Item-finding entries
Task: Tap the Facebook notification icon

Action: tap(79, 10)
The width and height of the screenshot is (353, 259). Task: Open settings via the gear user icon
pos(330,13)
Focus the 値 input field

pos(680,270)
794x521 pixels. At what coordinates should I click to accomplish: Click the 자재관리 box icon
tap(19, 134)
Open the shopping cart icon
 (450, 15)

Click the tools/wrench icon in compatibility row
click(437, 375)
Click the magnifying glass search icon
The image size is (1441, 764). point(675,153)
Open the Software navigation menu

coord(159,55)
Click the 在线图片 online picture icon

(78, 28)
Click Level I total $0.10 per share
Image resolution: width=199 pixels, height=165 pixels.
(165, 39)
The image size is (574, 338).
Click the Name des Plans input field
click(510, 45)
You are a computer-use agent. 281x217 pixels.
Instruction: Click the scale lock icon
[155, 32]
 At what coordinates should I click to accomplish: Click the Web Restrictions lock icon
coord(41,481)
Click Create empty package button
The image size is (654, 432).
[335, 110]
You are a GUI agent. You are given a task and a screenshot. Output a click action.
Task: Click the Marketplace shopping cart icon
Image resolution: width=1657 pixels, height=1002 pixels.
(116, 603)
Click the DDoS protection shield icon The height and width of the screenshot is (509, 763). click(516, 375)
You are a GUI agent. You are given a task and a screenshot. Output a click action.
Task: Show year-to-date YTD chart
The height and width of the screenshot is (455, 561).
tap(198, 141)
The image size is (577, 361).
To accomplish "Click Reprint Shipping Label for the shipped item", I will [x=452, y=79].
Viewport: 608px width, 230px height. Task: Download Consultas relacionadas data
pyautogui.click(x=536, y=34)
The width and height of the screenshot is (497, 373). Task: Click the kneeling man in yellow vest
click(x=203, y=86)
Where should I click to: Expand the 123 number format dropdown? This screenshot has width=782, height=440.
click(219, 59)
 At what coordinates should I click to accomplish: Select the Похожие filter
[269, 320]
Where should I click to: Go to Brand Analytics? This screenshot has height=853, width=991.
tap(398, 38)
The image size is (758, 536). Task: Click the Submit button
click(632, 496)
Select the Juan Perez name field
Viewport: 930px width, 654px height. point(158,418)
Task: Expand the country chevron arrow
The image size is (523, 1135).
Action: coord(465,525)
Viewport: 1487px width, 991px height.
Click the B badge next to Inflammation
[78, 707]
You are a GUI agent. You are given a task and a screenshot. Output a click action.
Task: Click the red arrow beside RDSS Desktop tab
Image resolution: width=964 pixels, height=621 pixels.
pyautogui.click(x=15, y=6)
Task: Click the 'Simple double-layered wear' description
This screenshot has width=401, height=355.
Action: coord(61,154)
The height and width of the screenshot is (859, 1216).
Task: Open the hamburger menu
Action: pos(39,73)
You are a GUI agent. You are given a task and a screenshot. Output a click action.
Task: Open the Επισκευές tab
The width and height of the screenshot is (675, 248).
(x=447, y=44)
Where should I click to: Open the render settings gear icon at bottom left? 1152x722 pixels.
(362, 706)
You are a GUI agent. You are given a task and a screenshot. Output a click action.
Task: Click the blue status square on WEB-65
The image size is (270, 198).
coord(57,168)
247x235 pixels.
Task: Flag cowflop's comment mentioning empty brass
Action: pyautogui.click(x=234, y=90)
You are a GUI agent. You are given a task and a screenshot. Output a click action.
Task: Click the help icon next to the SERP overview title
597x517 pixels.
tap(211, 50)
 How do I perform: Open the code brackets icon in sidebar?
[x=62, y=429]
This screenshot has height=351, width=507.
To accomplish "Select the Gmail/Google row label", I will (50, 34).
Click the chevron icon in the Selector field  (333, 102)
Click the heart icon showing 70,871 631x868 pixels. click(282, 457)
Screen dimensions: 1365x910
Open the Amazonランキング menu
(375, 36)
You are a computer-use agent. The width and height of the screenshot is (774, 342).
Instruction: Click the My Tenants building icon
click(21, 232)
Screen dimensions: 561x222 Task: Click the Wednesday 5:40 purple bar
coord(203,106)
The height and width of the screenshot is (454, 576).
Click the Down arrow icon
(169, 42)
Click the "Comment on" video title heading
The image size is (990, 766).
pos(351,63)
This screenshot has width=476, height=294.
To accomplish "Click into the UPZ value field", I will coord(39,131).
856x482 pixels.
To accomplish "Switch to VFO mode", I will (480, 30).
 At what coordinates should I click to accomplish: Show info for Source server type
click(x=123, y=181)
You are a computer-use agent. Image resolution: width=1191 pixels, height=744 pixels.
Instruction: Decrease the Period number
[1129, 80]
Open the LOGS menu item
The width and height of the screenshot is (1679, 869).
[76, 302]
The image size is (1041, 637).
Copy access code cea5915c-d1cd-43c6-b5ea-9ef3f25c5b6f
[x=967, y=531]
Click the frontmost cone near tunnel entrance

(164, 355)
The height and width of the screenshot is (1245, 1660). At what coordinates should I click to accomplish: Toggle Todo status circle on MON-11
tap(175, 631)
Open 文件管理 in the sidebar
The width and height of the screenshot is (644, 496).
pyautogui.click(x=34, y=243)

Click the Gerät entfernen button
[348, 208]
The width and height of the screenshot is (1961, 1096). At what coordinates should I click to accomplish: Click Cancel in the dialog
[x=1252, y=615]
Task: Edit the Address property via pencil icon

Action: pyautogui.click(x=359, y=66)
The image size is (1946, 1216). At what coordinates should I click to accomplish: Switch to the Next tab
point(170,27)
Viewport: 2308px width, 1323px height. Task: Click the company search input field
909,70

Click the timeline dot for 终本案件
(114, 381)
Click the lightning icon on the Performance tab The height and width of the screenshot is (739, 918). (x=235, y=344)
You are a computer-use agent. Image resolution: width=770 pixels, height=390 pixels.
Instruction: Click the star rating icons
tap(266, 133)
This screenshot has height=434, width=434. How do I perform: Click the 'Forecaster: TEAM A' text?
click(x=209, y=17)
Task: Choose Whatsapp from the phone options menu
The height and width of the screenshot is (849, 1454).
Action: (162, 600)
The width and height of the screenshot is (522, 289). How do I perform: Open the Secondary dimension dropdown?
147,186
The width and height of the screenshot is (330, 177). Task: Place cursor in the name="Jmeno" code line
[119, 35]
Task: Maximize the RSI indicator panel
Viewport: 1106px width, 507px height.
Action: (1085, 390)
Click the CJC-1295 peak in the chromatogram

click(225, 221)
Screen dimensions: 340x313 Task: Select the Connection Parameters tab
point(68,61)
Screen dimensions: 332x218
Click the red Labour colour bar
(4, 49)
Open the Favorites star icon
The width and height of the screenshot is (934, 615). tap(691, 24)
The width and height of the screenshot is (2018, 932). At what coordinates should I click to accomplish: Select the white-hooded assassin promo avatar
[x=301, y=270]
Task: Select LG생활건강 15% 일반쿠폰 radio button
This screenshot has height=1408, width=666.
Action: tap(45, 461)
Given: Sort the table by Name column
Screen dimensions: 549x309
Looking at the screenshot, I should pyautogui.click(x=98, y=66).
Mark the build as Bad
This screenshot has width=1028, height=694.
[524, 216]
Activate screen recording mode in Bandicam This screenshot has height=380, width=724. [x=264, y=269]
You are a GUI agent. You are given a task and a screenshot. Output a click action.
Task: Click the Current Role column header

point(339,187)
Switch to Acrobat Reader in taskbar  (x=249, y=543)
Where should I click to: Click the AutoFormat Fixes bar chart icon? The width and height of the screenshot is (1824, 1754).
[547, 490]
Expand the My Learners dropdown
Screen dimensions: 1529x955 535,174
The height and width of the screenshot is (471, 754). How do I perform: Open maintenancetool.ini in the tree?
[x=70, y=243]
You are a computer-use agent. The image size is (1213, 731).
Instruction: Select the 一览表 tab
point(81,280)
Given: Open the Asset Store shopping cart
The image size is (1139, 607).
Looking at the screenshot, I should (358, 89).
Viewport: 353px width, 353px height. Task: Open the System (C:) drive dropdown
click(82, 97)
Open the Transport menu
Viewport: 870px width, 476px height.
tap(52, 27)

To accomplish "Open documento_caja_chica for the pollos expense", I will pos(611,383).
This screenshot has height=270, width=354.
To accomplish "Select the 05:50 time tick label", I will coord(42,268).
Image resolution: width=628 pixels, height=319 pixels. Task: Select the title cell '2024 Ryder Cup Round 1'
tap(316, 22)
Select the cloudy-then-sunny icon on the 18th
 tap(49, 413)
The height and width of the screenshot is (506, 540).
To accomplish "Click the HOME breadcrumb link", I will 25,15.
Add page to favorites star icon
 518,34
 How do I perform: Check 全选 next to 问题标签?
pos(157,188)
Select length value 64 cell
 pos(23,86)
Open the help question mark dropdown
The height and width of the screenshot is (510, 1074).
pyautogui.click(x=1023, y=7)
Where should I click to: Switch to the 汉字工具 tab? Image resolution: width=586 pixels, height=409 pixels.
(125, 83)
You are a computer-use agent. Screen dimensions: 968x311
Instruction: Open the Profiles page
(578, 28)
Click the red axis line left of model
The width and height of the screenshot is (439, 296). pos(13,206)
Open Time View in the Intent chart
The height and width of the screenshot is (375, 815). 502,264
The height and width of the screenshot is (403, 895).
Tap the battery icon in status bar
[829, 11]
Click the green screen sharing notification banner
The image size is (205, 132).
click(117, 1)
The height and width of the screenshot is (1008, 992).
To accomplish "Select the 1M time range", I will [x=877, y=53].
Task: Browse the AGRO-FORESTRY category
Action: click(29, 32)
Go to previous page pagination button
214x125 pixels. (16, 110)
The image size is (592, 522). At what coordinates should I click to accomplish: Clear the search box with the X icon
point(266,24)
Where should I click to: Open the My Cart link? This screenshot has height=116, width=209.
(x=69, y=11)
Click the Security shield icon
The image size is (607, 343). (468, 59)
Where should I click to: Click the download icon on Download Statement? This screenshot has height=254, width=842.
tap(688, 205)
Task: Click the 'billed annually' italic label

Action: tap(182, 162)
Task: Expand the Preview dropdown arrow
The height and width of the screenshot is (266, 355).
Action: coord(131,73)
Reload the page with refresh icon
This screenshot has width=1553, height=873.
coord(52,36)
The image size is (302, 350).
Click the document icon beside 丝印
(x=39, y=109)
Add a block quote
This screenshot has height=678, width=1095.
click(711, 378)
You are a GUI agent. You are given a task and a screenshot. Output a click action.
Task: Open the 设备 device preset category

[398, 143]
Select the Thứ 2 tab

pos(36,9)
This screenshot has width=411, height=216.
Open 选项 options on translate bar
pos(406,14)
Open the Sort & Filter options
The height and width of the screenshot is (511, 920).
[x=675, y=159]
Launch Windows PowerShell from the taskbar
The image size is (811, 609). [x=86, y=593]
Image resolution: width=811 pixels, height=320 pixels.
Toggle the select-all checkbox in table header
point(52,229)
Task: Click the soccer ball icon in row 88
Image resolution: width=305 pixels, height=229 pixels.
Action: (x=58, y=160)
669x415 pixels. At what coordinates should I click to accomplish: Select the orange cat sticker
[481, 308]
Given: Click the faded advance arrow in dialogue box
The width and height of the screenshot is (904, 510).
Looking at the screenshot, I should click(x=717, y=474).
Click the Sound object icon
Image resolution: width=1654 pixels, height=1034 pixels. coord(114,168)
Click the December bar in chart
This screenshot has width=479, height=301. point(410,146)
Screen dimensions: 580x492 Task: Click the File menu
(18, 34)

Aim
Please rewrite the entries from the line with "Open Time View in the Intent chart" up to and including the line with "214x125 pixels. (16, 110)", replacing "battery icon" with "Wi-Fi icon" and leaving everything else unchanged.

Result of this exercise
Open Time View in the Intent chart
The height and width of the screenshot is (375, 815). 502,264
The height and width of the screenshot is (403, 895).
Tap the Wi-Fi icon in status bar
[829, 11]
Click the green screen sharing notification banner
The image size is (205, 132).
click(117, 1)
The height and width of the screenshot is (1008, 992).
To accomplish "Select the 1M time range", I will [x=877, y=53].
Task: Browse the AGRO-FORESTRY category
Action: click(29, 32)
Go to previous page pagination button
214x125 pixels. (16, 110)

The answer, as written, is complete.